We miscarried another baby this July. My D&C procedure was on July 26th and my recovery was brutal this time. I’ve decided this is the last time we’ll be open to pregnancy. I just can’t do this again.
We don’t know the sex of this baby so we named her/him Francis Weeks Emig. After my favorite, St. Francis of Assisi, and as a nod to my mother’s middle name, Frances. Weeks is my husband’s grandma’s maiden name.
I haven’t told very many people about this loss. It’s been so unlike my other two losses in that I was so public about my grief journeys with Gregory and Joy. I don’t want to announce this miscarriage on Facebook because, honestly, I’m tired of being known on Facebook as the mom whose babies keep dying. I’m just so tired of putting my body, my heart, my husband, and my living children through this. I oscillate between wanting to tell every person I see about Francis’ death (irrationally, even strangers whom I strike up a conversation with in the store) and wishing I’d told no one… even to the point of wishing somehow that my husband didn’t know. The contradiction drives me slightly insane some days.
I’ve not cried much (yet) over this loss but my intimacy with grief’s chaotic pathway lets me know that hurt is coming, eventually…or tomorrow, or in the next second, or in another year or so. Right now I’m just burying myself in busy work – figuring if I run fast enough, maybe I can outrun some of the pain for a bit. I know first-hand that one can only run fast enough for so long but I can’t seem to help myself. Seems as though this is the way I’m finding I need to cope with losing this baby. They say you love your children equally, but differently, and I guess the same goes for grieving their deaths – you grieve them equally, but differently.

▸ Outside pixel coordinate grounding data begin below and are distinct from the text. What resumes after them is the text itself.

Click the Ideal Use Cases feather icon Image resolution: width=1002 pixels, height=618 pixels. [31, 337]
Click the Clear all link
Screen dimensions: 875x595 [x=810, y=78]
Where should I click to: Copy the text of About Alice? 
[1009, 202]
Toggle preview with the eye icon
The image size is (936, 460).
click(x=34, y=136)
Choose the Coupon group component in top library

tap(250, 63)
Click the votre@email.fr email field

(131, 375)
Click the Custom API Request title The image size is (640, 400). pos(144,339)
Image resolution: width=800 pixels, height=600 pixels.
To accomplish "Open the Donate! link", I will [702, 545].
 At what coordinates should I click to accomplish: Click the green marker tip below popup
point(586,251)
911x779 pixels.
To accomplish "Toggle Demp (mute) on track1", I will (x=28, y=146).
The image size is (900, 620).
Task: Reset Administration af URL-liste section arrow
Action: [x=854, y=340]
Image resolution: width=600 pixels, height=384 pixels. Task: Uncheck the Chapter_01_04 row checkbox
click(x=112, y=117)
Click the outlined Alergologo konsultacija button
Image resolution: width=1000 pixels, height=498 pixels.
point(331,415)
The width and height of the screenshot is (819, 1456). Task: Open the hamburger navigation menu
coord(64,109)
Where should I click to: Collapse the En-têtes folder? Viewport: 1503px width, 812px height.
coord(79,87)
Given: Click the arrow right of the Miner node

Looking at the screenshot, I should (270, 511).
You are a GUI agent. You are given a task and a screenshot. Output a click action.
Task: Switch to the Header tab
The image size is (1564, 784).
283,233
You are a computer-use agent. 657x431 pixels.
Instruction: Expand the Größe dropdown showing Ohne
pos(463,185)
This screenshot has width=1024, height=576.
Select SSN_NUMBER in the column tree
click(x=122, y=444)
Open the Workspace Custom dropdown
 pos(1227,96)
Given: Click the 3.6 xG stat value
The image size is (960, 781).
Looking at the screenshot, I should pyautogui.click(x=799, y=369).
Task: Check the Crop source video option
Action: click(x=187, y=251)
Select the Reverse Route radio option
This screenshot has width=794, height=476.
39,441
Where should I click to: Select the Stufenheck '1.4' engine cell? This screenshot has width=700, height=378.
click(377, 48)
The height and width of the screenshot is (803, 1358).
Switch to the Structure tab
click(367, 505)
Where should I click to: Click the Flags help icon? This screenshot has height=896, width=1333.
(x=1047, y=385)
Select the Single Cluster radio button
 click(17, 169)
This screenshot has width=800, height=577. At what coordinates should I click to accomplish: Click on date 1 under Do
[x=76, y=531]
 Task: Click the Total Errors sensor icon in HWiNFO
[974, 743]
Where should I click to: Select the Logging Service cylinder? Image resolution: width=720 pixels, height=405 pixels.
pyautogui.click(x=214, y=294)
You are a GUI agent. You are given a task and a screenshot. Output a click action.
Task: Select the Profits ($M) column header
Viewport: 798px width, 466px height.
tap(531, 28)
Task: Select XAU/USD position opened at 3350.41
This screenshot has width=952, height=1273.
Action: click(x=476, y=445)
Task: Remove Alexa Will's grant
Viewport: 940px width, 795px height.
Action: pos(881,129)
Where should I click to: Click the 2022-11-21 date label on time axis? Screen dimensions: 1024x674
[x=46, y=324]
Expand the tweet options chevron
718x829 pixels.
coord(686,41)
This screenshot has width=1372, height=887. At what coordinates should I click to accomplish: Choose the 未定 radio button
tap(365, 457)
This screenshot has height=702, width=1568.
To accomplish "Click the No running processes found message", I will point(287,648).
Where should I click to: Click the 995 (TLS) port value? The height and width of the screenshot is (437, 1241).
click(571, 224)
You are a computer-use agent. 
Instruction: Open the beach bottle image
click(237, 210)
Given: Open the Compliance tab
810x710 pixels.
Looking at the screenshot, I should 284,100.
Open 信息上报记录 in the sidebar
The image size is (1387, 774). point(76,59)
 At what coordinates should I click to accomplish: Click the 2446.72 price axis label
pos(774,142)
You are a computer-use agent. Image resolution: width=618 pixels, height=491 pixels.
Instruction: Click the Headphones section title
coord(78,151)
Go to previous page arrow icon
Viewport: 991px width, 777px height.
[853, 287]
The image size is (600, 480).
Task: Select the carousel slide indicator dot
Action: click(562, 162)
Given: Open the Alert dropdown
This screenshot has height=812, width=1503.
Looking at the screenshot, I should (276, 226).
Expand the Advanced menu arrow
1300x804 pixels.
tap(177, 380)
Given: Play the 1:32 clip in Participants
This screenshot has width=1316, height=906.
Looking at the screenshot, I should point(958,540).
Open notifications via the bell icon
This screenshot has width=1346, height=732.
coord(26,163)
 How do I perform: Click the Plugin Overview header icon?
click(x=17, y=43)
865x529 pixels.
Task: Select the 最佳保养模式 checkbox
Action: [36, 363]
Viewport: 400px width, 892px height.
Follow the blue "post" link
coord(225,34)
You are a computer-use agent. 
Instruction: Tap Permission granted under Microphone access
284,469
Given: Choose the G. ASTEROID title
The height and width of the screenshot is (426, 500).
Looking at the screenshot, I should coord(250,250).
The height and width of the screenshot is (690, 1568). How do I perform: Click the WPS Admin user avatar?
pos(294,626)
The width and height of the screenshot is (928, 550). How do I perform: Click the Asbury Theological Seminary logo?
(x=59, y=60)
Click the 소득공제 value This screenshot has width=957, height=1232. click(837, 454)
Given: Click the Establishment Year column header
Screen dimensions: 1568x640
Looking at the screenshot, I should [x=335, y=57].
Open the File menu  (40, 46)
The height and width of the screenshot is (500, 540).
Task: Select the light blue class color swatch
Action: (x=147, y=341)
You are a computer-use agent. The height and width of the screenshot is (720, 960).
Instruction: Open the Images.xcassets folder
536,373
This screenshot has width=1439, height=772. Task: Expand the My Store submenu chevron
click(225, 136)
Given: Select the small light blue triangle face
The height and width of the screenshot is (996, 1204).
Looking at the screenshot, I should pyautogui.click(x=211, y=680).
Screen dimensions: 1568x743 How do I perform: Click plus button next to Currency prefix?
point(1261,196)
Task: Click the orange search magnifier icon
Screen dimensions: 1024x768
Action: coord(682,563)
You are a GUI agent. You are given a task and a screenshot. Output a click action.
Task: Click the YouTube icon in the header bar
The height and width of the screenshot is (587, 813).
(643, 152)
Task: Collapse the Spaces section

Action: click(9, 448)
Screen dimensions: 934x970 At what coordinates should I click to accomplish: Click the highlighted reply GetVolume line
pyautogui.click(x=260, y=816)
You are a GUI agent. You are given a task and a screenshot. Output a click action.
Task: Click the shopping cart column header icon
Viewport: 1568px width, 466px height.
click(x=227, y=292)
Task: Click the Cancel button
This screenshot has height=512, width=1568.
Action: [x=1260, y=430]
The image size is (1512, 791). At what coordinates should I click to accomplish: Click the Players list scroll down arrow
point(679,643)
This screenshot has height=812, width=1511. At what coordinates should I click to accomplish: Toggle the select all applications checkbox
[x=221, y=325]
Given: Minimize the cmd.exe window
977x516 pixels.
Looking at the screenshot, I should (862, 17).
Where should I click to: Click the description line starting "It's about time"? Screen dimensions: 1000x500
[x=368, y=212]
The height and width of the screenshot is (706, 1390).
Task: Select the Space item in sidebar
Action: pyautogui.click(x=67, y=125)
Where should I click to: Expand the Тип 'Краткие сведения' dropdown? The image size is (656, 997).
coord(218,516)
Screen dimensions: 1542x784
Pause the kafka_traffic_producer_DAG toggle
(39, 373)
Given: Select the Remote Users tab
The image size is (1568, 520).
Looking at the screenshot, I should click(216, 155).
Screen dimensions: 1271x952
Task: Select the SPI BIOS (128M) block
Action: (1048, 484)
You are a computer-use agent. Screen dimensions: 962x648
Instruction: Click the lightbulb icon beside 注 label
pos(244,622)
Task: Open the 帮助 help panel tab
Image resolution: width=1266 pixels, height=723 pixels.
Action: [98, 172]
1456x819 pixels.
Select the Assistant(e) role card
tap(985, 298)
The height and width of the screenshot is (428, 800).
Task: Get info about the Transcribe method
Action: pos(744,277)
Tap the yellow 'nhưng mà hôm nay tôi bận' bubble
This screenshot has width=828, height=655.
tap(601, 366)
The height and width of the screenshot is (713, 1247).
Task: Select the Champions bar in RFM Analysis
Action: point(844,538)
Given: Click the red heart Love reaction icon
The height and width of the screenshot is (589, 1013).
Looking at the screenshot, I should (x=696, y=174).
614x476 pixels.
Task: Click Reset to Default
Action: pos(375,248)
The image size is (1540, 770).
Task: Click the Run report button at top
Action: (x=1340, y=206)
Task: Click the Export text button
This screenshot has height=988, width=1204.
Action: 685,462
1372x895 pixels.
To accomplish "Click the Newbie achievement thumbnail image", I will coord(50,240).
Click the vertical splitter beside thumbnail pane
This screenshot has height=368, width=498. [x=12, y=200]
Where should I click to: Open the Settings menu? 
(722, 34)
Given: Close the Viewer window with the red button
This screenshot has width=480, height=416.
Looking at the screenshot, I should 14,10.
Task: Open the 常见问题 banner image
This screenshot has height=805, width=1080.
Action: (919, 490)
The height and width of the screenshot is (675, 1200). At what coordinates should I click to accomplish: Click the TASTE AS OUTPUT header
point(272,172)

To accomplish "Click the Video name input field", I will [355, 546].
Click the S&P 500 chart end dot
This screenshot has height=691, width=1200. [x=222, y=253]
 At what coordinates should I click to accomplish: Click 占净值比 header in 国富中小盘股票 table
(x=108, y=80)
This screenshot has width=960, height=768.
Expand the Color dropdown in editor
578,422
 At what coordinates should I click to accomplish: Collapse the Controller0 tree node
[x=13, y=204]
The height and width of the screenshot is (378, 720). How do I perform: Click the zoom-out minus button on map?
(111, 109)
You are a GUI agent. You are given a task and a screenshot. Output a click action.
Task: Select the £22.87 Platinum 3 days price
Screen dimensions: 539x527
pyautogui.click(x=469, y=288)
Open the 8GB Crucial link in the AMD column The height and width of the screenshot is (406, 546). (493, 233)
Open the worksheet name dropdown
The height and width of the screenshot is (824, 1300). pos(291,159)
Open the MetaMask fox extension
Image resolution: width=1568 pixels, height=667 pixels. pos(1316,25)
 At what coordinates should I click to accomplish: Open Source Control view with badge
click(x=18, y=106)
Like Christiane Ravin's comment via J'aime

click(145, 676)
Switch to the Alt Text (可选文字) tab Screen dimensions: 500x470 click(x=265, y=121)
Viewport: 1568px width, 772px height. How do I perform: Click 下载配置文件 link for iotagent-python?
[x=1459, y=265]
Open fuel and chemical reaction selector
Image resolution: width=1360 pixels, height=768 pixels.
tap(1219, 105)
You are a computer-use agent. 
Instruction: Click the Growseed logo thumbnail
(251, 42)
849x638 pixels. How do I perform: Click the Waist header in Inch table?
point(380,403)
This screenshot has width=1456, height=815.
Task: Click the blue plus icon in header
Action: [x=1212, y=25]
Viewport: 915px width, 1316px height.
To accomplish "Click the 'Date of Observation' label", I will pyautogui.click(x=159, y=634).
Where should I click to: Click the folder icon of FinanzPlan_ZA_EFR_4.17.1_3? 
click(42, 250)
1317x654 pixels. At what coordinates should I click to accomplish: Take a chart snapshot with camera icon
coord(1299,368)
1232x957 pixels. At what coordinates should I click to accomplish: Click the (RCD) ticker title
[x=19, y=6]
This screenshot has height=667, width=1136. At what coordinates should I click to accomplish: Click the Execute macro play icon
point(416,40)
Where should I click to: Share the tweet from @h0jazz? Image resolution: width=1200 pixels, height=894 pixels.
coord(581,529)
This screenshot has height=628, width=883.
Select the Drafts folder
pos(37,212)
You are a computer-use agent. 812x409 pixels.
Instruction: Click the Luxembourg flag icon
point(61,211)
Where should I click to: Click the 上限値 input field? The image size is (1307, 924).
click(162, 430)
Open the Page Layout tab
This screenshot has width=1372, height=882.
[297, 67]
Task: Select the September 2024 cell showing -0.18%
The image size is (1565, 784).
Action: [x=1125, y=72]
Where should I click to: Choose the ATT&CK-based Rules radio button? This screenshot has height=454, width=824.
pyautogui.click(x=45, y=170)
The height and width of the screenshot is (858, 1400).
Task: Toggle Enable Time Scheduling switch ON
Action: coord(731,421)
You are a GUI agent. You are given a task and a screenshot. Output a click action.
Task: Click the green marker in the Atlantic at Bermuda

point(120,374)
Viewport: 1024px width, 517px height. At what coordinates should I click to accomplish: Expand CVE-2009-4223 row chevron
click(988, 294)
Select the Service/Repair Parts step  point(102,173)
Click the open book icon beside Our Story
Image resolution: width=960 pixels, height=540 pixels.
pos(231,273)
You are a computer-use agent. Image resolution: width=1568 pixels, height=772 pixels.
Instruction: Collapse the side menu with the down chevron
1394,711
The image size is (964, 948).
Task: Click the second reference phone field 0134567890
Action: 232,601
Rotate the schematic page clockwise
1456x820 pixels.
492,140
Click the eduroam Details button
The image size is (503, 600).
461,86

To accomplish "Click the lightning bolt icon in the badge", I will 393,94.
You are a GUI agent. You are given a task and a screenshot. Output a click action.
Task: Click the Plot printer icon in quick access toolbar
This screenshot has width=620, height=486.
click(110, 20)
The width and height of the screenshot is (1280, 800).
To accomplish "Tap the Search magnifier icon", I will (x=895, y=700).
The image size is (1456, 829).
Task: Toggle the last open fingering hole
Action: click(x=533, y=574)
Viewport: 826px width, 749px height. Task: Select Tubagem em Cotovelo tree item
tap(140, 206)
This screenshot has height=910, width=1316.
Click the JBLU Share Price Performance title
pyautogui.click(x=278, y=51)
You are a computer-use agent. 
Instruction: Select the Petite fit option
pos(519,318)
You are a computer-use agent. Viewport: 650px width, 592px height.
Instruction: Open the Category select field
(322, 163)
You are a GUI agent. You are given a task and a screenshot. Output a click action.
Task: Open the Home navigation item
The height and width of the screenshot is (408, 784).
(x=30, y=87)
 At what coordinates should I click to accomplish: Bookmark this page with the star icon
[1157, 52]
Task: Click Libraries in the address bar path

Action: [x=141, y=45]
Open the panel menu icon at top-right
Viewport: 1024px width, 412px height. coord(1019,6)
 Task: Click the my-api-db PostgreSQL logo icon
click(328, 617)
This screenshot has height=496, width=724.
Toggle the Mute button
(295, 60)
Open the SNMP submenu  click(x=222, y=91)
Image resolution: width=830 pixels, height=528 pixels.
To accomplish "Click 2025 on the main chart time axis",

I’m still trying to let it sink in that I have more children in heaven now than on Earth here with me. Two here, three there. I am the mother of 5 children. I never, ever thought I would want to bear more than 2 children as a mother. Being the mother of 5, even if I only get to raise 2 of them, is such a bizarre fact about me now that I can’t seem to wrap my mind around it. It’s like telling someone who’s only ever been a librarian that suddenly they’ve been made an astronaut, but they never have to do the full training and they’ll never go to the moon. Just have the official title.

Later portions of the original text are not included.